[Opening GIVEN RECORDS section]

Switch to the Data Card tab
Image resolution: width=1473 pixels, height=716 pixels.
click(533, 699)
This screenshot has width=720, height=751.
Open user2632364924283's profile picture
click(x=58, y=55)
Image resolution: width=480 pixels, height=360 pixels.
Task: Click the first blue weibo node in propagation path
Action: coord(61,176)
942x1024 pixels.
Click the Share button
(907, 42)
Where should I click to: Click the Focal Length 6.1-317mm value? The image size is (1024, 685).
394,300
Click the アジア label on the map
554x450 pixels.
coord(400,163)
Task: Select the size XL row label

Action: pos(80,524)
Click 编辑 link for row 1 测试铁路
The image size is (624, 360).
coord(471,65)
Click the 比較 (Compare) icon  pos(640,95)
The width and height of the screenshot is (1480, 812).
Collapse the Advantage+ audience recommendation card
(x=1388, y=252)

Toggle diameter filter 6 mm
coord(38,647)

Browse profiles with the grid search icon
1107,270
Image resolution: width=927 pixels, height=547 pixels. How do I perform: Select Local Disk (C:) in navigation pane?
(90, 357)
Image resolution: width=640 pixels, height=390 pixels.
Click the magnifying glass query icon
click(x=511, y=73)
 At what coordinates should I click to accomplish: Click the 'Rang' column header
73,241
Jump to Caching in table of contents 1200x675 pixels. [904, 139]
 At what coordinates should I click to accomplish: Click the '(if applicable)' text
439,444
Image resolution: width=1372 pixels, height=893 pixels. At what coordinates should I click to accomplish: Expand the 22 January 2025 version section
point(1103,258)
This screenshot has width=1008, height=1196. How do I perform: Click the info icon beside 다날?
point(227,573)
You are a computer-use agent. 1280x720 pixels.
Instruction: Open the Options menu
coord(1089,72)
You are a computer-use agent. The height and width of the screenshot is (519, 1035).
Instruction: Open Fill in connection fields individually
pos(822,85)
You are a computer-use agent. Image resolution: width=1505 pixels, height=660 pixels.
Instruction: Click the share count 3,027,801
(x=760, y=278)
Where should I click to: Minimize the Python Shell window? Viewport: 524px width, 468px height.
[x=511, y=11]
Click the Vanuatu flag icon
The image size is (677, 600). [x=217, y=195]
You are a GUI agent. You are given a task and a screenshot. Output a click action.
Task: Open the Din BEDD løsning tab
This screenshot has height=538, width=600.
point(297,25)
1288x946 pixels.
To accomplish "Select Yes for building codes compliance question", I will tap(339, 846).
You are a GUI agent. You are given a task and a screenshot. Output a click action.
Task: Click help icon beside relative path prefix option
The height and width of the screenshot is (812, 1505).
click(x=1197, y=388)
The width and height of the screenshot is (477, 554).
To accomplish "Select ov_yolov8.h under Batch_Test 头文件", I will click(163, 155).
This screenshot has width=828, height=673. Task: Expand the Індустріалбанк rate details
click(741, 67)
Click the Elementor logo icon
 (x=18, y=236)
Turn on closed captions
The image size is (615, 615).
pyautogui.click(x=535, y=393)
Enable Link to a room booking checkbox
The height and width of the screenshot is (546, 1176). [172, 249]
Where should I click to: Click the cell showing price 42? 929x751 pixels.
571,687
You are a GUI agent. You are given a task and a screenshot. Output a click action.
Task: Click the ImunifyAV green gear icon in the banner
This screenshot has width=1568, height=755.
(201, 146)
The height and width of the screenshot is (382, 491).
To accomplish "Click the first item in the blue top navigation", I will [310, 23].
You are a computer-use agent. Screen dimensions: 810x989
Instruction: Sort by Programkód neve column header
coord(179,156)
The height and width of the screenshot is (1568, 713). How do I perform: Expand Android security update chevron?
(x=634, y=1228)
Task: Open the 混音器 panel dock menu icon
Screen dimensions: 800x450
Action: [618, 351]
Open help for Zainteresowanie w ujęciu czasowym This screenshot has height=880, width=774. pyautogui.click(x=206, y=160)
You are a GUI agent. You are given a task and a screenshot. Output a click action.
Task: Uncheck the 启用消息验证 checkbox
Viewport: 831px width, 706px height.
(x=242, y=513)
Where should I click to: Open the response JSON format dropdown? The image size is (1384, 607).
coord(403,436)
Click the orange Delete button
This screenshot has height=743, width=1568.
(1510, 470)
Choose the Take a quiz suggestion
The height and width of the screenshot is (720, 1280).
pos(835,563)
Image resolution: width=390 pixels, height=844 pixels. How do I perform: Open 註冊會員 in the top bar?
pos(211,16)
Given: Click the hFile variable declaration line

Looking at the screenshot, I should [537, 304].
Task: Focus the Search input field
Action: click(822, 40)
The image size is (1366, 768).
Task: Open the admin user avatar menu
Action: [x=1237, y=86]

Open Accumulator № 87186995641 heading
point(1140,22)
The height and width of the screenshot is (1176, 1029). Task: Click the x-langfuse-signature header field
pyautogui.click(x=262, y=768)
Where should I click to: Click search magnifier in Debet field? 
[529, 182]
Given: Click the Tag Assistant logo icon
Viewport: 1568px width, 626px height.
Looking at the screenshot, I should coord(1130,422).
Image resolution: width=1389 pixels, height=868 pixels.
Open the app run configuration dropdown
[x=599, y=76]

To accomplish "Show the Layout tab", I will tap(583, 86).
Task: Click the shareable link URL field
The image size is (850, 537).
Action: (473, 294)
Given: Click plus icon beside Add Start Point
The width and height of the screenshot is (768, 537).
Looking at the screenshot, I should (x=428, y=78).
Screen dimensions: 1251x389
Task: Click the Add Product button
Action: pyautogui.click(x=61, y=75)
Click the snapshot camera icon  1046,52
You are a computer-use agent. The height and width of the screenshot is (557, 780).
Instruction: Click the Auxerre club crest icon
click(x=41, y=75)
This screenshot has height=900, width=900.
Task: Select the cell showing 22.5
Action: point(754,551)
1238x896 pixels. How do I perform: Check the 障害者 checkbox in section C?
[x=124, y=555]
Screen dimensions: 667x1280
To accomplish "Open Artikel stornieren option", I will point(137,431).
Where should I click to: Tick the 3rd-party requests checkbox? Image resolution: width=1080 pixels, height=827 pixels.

[Closing GIVEN RECORDS section]

- WORK REQUEST
Repeat the material above in full. Change no word.

- RESPONSE BOX
Switch to the Data Card tab
Image resolution: width=1473 pixels, height=716 pixels.
click(533, 699)
This screenshot has width=720, height=751.
Open user2632364924283's profile picture
click(x=58, y=55)
Image resolution: width=480 pixels, height=360 pixels.
Task: Click the first blue weibo node in propagation path
Action: coord(61,176)
942x1024 pixels.
Click the Share button
(907, 42)
Where should I click to: Click the Focal Length 6.1-317mm value? The image size is (1024, 685).
394,300
Click the アジア label on the map
554x450 pixels.
coord(400,163)
Task: Select the size XL row label

Action: pos(80,524)
Click 编辑 link for row 1 测试铁路
The image size is (624, 360).
coord(471,65)
Click the 比較 (Compare) icon  pos(640,95)
The width and height of the screenshot is (1480, 812).
Collapse the Advantage+ audience recommendation card
(x=1388, y=252)

Toggle diameter filter 6 mm
coord(38,647)

Browse profiles with the grid search icon
1107,270
Image resolution: width=927 pixels, height=547 pixels. How do I perform: Select Local Disk (C:) in navigation pane?
(90, 357)
Image resolution: width=640 pixels, height=390 pixels.
Click the magnifying glass query icon
click(x=511, y=73)
 At what coordinates should I click to accomplish: Click the 'Rang' column header
73,241
Jump to Caching in table of contents 1200x675 pixels. [904, 139]
 At what coordinates should I click to accomplish: Click the '(if applicable)' text
439,444
Image resolution: width=1372 pixels, height=893 pixels. At what coordinates should I click to accomplish: Expand the 22 January 2025 version section
point(1103,258)
This screenshot has width=1008, height=1196. How do I perform: Click the info icon beside 다날?
point(227,573)
You are a computer-use agent. 1280x720 pixels.
Instruction: Open the Options menu
coord(1089,72)
You are a computer-use agent. The height and width of the screenshot is (519, 1035).
Instruction: Open Fill in connection fields individually
pos(822,85)
You are a computer-use agent. Image resolution: width=1505 pixels, height=660 pixels.
Instruction: Click the share count 3,027,801
(x=760, y=278)
Where should I click to: Minimize the Python Shell window? Viewport: 524px width, 468px height.
[x=511, y=11]
Click the Vanuatu flag icon
The image size is (677, 600). [x=217, y=195]
You are a GUI agent. You are given a task and a screenshot. Output a click action.
Task: Open the Din BEDD løsning tab
This screenshot has height=538, width=600.
point(297,25)
1288x946 pixels.
To accomplish "Select Yes for building codes compliance question", I will tap(339, 846).
You are a GUI agent. You are given a task and a screenshot. Output a click action.
Task: Click help icon beside relative path prefix option
The height and width of the screenshot is (812, 1505).
click(x=1197, y=388)
The width and height of the screenshot is (477, 554).
To accomplish "Select ov_yolov8.h under Batch_Test 头文件", I will click(163, 155).
This screenshot has width=828, height=673. Task: Expand the Індустріалбанк rate details
click(741, 67)
Click the Elementor logo icon
 (x=18, y=236)
Turn on closed captions
The image size is (615, 615).
pyautogui.click(x=535, y=393)
Enable Link to a room booking checkbox
The height and width of the screenshot is (546, 1176). [172, 249]
Where should I click to: Click the cell showing price 42? 929x751 pixels.
571,687
You are a GUI agent. You are given a task and a screenshot. Output a click action.
Task: Click the ImunifyAV green gear icon in the banner
This screenshot has width=1568, height=755.
(201, 146)
The height and width of the screenshot is (382, 491).
To accomplish "Click the first item in the blue top navigation", I will [310, 23].
You are a computer-use agent. Screen dimensions: 810x989
Instruction: Sort by Programkód neve column header
coord(179,156)
The height and width of the screenshot is (1568, 713). How do I perform: Expand Android security update chevron?
(x=634, y=1228)
Task: Open the 混音器 panel dock menu icon
Screen dimensions: 800x450
Action: [618, 351]
Open help for Zainteresowanie w ujęciu czasowym This screenshot has height=880, width=774. pyautogui.click(x=206, y=160)
You are a GUI agent. You are given a task and a screenshot. Output a click action.
Task: Uncheck the 启用消息验证 checkbox
Viewport: 831px width, 706px height.
(x=242, y=513)
Where should I click to: Open the response JSON format dropdown? The image size is (1384, 607).
coord(403,436)
Click the orange Delete button
This screenshot has height=743, width=1568.
(1510, 470)
Choose the Take a quiz suggestion
The height and width of the screenshot is (720, 1280).
pos(835,563)
Image resolution: width=390 pixels, height=844 pixels. How do I perform: Open 註冊會員 in the top bar?
pos(211,16)
Given: Click the hFile variable declaration line

Looking at the screenshot, I should [537, 304].
Task: Focus the Search input field
Action: click(822, 40)
The image size is (1366, 768).
Task: Open the admin user avatar menu
Action: [x=1237, y=86]

Open Accumulator № 87186995641 heading
point(1140,22)
The height and width of the screenshot is (1176, 1029). Task: Click the x-langfuse-signature header field
pyautogui.click(x=262, y=768)
Where should I click to: Click search magnifier in Debet field? 
[529, 182]
Given: Click the Tag Assistant logo icon
Viewport: 1568px width, 626px height.
Looking at the screenshot, I should coord(1130,422).
Image resolution: width=1389 pixels, height=868 pixels.
Open the app run configuration dropdown
[x=599, y=76]

To accomplish "Show the Layout tab", I will tap(583, 86).
Task: Click the shareable link URL field
The image size is (850, 537).
Action: (473, 294)
Given: Click plus icon beside Add Start Point
The width and height of the screenshot is (768, 537).
Looking at the screenshot, I should (x=428, y=78).
Screen dimensions: 1251x389
Task: Click the Add Product button
Action: pyautogui.click(x=61, y=75)
Click the snapshot camera icon  1046,52
You are a computer-use agent. The height and width of the screenshot is (557, 780).
Instruction: Click the Auxerre club crest icon
click(x=41, y=75)
This screenshot has height=900, width=900.
Task: Select the cell showing 22.5
Action: point(754,551)
1238x896 pixels. How do I perform: Check the 障害者 checkbox in section C?
[x=124, y=555]
Screen dimensions: 667x1280
To accomplish "Open Artikel stornieren option", I will point(137,431).
Where should I click to: Tick the 3rd-party requests checkbox? Image resolution: width=1080 pixels, height=827 pixels.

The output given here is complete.